--- START Data ---

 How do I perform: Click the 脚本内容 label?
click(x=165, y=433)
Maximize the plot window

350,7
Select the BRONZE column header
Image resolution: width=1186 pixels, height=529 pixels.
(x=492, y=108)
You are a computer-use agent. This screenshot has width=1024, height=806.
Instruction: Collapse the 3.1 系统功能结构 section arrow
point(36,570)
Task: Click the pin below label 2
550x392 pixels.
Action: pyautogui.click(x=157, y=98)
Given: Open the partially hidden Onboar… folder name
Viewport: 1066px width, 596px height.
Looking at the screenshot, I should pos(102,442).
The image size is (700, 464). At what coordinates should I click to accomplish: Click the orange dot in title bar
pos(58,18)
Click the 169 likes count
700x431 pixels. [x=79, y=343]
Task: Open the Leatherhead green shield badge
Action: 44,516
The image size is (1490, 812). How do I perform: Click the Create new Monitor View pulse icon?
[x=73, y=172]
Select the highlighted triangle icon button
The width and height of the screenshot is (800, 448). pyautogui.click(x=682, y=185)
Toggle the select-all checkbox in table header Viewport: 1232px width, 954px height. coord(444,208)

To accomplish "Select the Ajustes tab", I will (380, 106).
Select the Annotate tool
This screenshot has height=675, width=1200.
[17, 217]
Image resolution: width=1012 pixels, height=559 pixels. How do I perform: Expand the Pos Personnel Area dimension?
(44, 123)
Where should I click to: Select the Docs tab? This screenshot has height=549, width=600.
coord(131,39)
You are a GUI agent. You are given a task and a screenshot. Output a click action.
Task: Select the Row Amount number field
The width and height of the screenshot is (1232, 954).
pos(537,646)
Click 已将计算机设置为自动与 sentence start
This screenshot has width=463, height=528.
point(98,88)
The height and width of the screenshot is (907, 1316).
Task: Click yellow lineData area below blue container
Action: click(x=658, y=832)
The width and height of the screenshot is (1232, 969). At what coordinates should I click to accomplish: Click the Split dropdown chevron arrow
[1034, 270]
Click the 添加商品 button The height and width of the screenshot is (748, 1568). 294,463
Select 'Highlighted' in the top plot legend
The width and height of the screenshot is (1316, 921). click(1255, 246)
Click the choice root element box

--- END Data ---

> _Task prompt_
Reproduce verbatim the lines between the one containing "You are a computer-use" and the one containing "Looking at the", including both of those lines.

> _The solution_
You are a computer-use agent. This screenshot has width=1024, height=806.
Instruction: Collapse the 3.1 系统功能结构 section arrow
point(36,570)
Task: Click the pin below label 2
550x392 pixels.
Action: pyautogui.click(x=157, y=98)
Given: Open the partially hidden Onboar… folder name
Viewport: 1066px width, 596px height.
Looking at the screenshot, I should pos(102,442).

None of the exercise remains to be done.